SB 1527 proposes key reforms to the governance and financial oversight of public retirement systems for police and firefighters in certain Texas municipalities. The legislation primarily amends Article 6243a-1 of the Revised Statutes, which governs these retirement systems, by introducing stricter controls on the adoption of policies and financial assumptions that could increase the pension system’s liabilities.
First, the bill adds a definition for “actuarially determined contribution rate,” which is the city’s pension contribution rate based on actuarial calculations of the aggregate compensation of all system members. This aligns the system’s funding methodology with actuarial best practices and emphasizes sustainability.
Second, SB 1527 enforces compliance with Chapter 802 of the Texas Government Code, which governs public retirement systems statewide. Any plan or rule adopted under the now-superseded Section 2.025 of Article 6243a-1 is deemed unenforceable and may not be implemented, ensuring uniformity and modern regulatory oversight.
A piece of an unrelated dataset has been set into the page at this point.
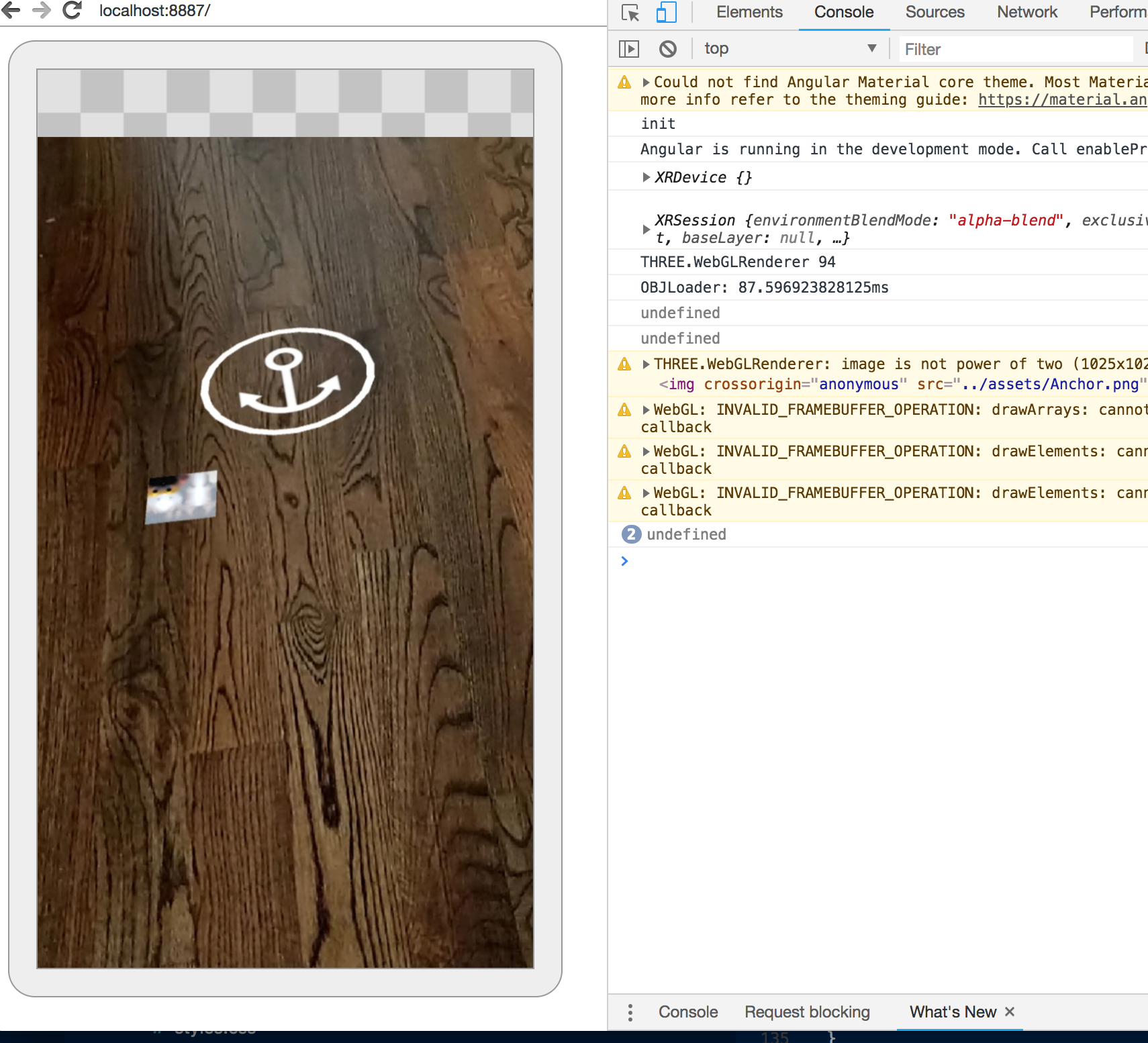The image size is (1148, 1043).
Task: Navigate forward in the browser
Action: 43,11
Finally, the bill introduces a safeguard requiring dual approval—by both the pension board and the city council—for any decision that would increase the system's financial liabilities. This includes settlement of lawsuits, benefit increases, or changes to key actuarial assumptions such as the discount rate. These provisions aim to enhance fiscal accountability, prevent unsustainable benefit promises, and promote shared governance between retirement boards and municipal leaders.
The originally filed version of SB 1527 contained significant detail regarding pension funding reform for police and firefighter retirement systems in certain municipalities. Compared to the Committee Substitute version, the original bill was much more expansive in scope, especially in its detailed changes to Section 4.02 of Article 6243a-1, which governs city contributions.
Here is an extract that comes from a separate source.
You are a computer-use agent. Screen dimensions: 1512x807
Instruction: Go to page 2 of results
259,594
One of the most substantial differences is the inclusion, in the original version, of a specific funding schedule from fiscal year 2025 through 2054. This schedule details fixed dollar contributions from the city for amortizing the unfunded actuarial accrued liability and administrative expenses. These contributions were laid out in precise dollar terms, representing a 30-year closed amortization policy with no “step-down” provision, signaling a strict approach to long-term pension solvency.
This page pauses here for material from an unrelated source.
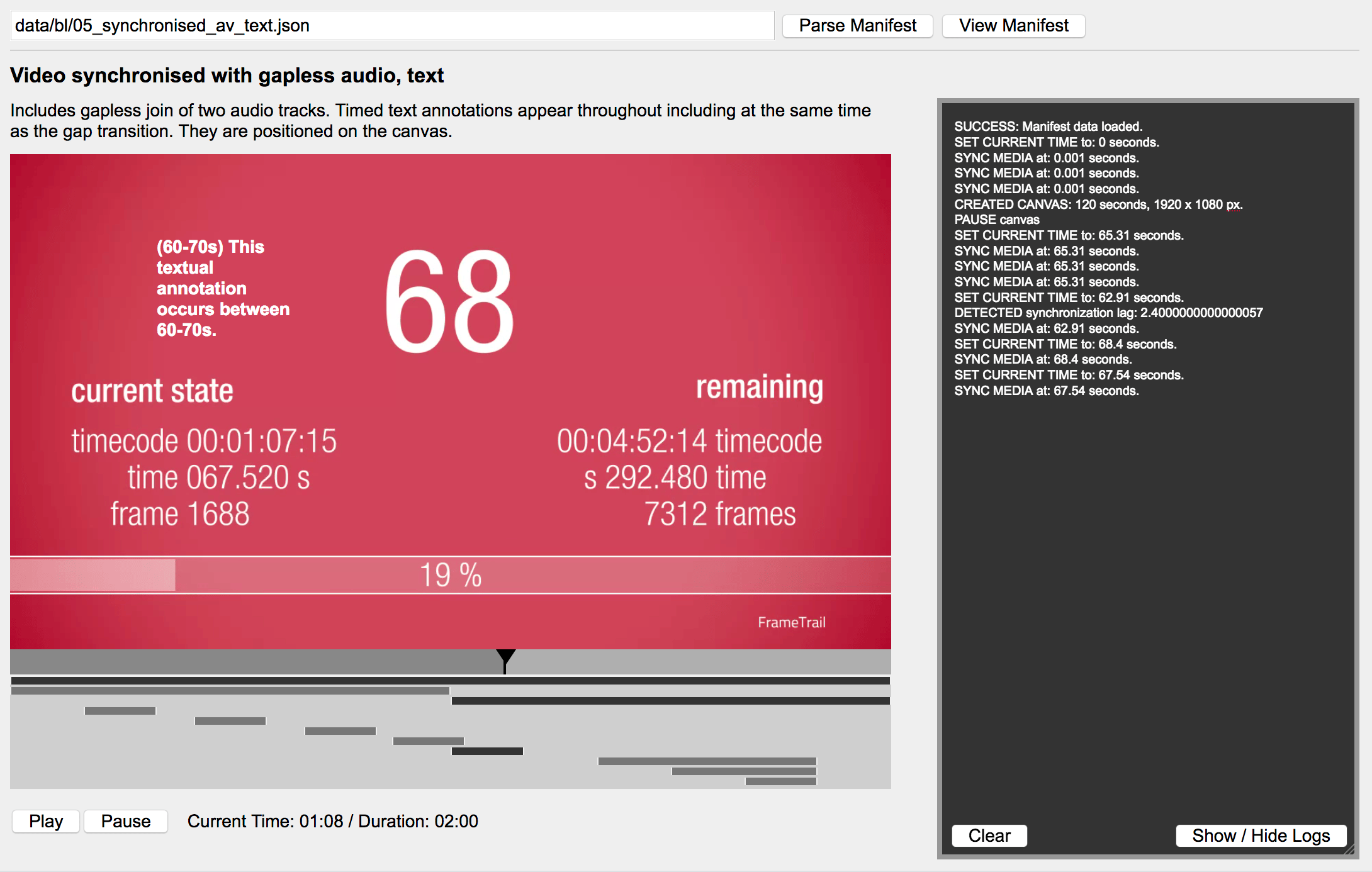Select the first-half gray audio track bar
Viewport: 1372px width, 872px height.
tap(230, 691)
In contrast, the Committee Substitute omits these detailed fiscal schedules entirely. Instead, it retains the definition of an actuarially determined contribution rate and requires compliance with Chapter 802 of the Government Code, as well as city and board approval for liability-increasing actions. This represents a shift toward simplified administrative alignment and procedural checks rather than a prescriptive financial roadmap.
Additionally, the originally filed bill featured mechanisms for reconciling differing actuarial recommendations between the city and pension system, establishing floors and ceilings for contribution rates over time, and allowing city council discretion to waive these if funding exceeded a 30-year horizon. These provisions have all been stripped from the Committee Substitute.
In sum, the original bill was highly prescriptive, laying out detailed contribution formulas and regulatory enforcement mechanisms, while the substitute version streamlines the legislation, focusing more narrowly on oversight, enforceability of prior provisions, and high-level financial governance without locking in exact future payment structures.